The yuan is trading near the five-year low it touched in January, while the Shanghai Composite Index is this year’s worst performer among 93 global stock measures. Goldman Sachs Group Inc. warned this month that the yuan weakness may trigger capital outflows and increase bets on a one-off devaluation.
Recall what we said in September:
We would not be surprised to see another push higher in the value of bitcoin: it was earlier this summer when the digital currency, which can bypass capital controls and national borders with the click of a button, surged on Grexit concerns and fears a Drachma return would crush the savings of an entire nation.
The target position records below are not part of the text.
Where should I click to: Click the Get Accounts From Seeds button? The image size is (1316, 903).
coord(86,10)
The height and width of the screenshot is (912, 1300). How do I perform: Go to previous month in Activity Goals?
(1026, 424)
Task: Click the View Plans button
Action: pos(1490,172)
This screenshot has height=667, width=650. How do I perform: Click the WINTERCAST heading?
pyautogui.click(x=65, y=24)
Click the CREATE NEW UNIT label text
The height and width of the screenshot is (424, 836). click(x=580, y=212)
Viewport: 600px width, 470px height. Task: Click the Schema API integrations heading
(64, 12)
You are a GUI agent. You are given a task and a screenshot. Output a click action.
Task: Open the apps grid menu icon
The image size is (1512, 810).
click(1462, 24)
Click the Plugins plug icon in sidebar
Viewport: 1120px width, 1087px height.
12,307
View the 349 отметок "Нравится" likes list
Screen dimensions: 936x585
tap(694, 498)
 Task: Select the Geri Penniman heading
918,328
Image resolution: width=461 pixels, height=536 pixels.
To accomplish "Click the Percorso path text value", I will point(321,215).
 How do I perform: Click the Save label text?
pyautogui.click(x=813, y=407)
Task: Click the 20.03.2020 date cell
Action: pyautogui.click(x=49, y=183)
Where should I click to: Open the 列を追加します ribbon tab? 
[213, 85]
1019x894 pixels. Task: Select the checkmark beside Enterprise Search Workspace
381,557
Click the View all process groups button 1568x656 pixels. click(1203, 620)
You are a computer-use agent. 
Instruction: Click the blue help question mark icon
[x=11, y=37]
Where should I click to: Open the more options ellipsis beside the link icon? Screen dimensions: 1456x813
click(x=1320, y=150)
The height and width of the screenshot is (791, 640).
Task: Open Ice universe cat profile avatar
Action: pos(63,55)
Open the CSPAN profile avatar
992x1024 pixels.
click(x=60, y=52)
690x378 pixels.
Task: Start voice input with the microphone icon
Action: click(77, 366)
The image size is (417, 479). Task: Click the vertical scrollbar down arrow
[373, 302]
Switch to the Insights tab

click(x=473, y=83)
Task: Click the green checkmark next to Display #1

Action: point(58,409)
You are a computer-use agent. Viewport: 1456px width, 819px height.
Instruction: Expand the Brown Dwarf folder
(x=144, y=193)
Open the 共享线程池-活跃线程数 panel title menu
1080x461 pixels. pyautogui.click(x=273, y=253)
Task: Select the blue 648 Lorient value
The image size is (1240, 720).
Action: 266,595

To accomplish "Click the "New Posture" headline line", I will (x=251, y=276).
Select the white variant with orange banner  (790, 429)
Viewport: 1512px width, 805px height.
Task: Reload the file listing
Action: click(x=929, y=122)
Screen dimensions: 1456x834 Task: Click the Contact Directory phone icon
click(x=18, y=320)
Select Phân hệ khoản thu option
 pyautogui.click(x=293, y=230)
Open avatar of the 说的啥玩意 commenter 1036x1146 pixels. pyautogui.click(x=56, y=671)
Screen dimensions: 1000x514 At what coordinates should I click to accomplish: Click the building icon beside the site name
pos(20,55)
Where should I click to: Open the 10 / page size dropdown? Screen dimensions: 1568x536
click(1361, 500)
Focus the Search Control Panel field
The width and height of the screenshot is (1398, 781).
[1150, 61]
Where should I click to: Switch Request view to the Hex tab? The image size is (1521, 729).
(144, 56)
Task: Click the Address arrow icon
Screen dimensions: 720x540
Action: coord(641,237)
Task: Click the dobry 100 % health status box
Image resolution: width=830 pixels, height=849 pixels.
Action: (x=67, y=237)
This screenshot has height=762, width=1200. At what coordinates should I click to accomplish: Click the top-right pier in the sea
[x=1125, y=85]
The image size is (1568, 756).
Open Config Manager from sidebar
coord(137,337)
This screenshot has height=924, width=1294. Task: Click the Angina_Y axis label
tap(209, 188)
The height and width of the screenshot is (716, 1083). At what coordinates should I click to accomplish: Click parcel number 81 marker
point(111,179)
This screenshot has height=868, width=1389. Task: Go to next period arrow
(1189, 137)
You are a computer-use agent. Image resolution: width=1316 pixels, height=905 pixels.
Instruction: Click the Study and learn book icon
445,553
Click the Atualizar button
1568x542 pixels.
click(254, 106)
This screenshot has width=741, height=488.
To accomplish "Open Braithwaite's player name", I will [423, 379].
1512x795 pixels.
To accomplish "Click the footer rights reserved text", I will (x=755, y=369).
Since then, BTC has dropped (in no small part as a result of the previously documented "forking" with Bitcoin XT), however if a few hundred million Chinese decide that the time has come to use bitcoin as the capital controls bypassing currency of choice, and decide to invest even a tiny fraction of the $22 trillion in Chinese deposits in bitcoin (whose total market cap at last check was just over $3 billion), sit back and watch as we witness the second coming of the bitcoin bubble, one which could make the previous all time highs in the digital currency, seems like a low print.
And just in case China, with its $30 trillion in troubled deposits and soaring capital flight is not enough, another, far less relevant catalyst, is the so called "halving" set to be unveiled in bitcoin in under a month. As a result, profits from mining bitcoins will be reduced in July, a process that’s written into the code to limit supply, according to Chinese exchanges OKCoin and Huobi.
"The halving of the supply of Bitcoin is attracting many retail investors," Liu said. "More broadly, we continue to see follow-through from the blockchain hype cycle translating to interest in bitcoin the asset."
But the real story here remains the momentum: it is well-known that habitual Chinese gamblers like nothing more than buying high any asset that has upside momentum (most recently observed in the "rebar" bubble of April), the reality is that nobody knows how far BTC can rise from this point on. The math is favorable: bitcoin still has a market cap of only $10 billion compared to total Chinese financial deposits of over $22 trillion.
Bottom line: it could go much higher. That said, anyone who bought last September when the digital currency was trading at $230 may be advised to take some profits, and at least make sure their cost basis is zero going forward.